> **WHAT THIS TASK INVOLVES**: Return exactly the span of lines in the following data that opens with the line containing "Task: Select the Meal 1 In entry" and closes with the line containing "This screenshot has height=343, width=732.". Include nothing else.

> **EXTRACTED MATERIAL**:
—————

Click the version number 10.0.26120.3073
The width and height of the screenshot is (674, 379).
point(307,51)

—————

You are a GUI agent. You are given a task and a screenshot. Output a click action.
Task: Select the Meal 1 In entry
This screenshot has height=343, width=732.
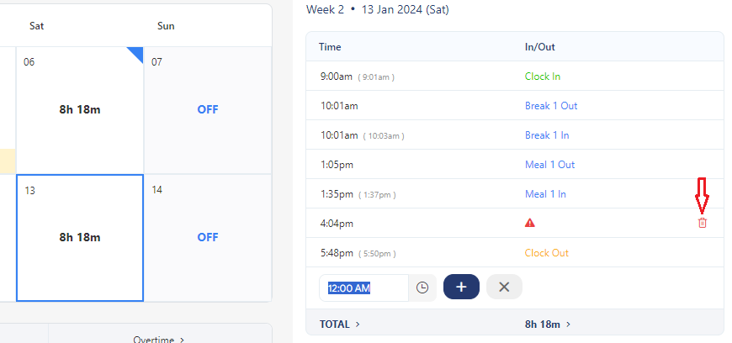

—————

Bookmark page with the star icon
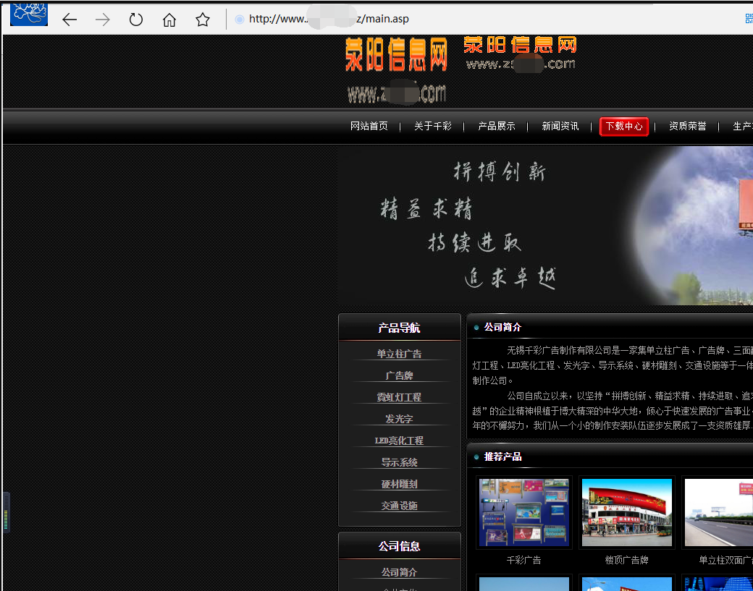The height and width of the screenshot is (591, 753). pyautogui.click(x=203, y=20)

—————

> **SOLUTION**:
Task: Select the Meal 1 In entry
This screenshot has height=343, width=732.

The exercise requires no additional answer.